#### CONSIGNES:
A: Pour chacune des affirmations suivantes, dites si elle concorde avec le texte sur Atom Heart Mother en répondant par oui ou par non et en citant fidèlement les mots du texte qui tranchent. (i) Ummagumma s'est classé cinquième des charts anglais. (ii) Antonioni a conservé tous les morceaux proposés par le groupe. (iii) Le film d'Antonioni s'intitule Zabriskie Point.
B: Citez mot pour mot, dans le texte sur Atom Heart Mother, tout ce qui va de « Les expérimentations d’Ummagumma » jusqu'à « et musical futur. ».

#### TEXTE DE LA PAGE:
::::
Pink Floyd – Atom Heart Mother : La Vache qui (Mû)rit

Les expérimentations d’Ummagumma ne seront pas restées stériles. Les sixties viennent de se terminer et l’on s’apprête à relancer la machine Rock pour dix piges, les Floyd comptent bien peser sur la nouvelle décennie qui commence. Atom Heart Mother vient clairement exposer les nouvelles ambitions de la formation – Symphonique, progressive…- et assoir un style de plus en plus affirmé. « L’album à la vache » vient poser un jalon – essentiel ! – de plus dans la chronologie Floydienne préparant, dans ses envolées lyriques notamment, l’épanouissement créatif et musical futur.

atom mother earth

La réception d’Ummagumma malgré une volonté expérimentale évidente et le refus d’un quelconque compromis sur la direction artistique qu’ils souhaitaient prendre (le fort caractère de Waters et son obstination créative commence à imprégner doucement le groupe) a été bien reçu. Cinquième des charts Anglais et Grand prix de l’académie Charles-Cros en France notamment, le disque est loin d’être un échec.

On sait depuis que le groupe a désavoué l’album parlant de désastre, de boursouflure créative, mais si cette liberté qu’ils s’étaient accordée et qu’ils n’ont pu réguler n’a pas donné le meilleur album du Floyd, il a ouvert de nombreuses pistes artistiques et redonné confiance à une formation encore vacillante.

En cet an de grâce 1970, c’est une fois de plus avec le cinéma que les Pink Floyd vont se remettre en selle. Le grand Michelangelo Antonioni va faire appel au groupe pour illustrer son nouveau film : le polémique Zabriskie Point. Antonioni, maniaque et perfectionniste, s’impliquera totalement dans la création de sa B-O distillant ses conseils et donnant des ordres au groupe sur la direction musicale à suivre. Les sessions se passent mal et Antonioni ne gardera finalement que quelques morceaux proposés par le groupe rajoutant « l’humiliation » à la rancœur.  » C’était l’enfer, un enfer ! «  avoua Roger quelques années plus tard.
::::
#### DONNÉES:
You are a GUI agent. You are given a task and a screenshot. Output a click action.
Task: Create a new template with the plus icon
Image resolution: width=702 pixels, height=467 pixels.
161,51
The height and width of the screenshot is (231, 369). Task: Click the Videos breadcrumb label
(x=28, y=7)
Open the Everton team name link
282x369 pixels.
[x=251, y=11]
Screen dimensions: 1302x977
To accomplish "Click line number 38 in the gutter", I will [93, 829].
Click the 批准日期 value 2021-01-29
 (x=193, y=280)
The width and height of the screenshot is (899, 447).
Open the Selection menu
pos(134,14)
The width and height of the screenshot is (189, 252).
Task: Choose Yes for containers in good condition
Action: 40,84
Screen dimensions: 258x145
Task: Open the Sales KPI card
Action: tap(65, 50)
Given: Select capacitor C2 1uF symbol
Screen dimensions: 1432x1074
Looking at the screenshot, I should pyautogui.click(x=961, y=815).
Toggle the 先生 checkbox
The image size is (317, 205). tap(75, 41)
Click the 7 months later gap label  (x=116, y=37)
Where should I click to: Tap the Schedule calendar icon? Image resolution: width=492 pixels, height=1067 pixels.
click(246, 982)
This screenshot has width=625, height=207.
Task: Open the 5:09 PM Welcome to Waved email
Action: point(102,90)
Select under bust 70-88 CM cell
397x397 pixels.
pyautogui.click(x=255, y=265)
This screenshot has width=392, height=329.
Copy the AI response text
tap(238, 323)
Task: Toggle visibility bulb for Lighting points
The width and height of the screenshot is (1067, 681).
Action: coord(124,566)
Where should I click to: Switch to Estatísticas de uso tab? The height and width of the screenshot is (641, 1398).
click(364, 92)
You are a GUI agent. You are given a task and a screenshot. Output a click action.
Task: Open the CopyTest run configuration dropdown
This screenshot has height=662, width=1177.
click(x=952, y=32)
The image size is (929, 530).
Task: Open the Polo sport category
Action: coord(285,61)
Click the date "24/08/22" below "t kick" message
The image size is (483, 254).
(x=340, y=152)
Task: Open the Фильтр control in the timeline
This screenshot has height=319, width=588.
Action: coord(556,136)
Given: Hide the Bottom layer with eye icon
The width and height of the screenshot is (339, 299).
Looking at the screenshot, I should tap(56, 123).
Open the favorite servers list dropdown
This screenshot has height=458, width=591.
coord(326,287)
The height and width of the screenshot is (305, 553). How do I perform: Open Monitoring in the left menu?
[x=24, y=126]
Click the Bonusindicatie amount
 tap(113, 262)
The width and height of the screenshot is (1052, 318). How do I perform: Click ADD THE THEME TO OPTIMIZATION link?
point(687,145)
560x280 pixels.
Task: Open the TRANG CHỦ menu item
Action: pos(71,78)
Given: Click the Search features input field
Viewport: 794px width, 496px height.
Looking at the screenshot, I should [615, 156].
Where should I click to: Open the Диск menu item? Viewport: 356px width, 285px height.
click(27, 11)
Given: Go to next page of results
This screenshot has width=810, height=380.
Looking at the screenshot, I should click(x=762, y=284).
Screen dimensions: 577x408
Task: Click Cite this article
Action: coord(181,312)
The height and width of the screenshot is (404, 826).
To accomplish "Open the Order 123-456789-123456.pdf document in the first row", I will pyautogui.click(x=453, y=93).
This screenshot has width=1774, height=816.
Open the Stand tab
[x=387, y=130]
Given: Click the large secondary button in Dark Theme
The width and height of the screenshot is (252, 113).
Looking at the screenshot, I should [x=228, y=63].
::::
#### CORRIGÉS:
A:
(i) Oui : « Cinquième des charts Anglais et Grand prix de l’académie Charles-Cros en France notamment, le disque est loin d’être un échec. »
(ii) Non : « Antonioni ne gardera finalement que quelques morceaux proposés par le groupe »
(iii) Oui : « le polémique Zabriskie Point »

B:
Les expérimentations d’Ummagumma ne seront pas restées stériles. Les sixties viennent de se terminer et l’on s’apprête à relancer la machine Rock pour dix piges, les Floyd comptent bien peser sur la nouvelle décennie qui commence. Atom Heart Mother vient clairement exposer les nouvelles ambitions de la formation – Symphonique, progressive…- et assoir un style de plus en plus affirmé. « L’album à la vache » vient poser un jalon – essentiel ! – de plus dans la chronologie Floydienne préparant, dans ses envolées lyriques notamment, l’épanouissement créatif et musical futur.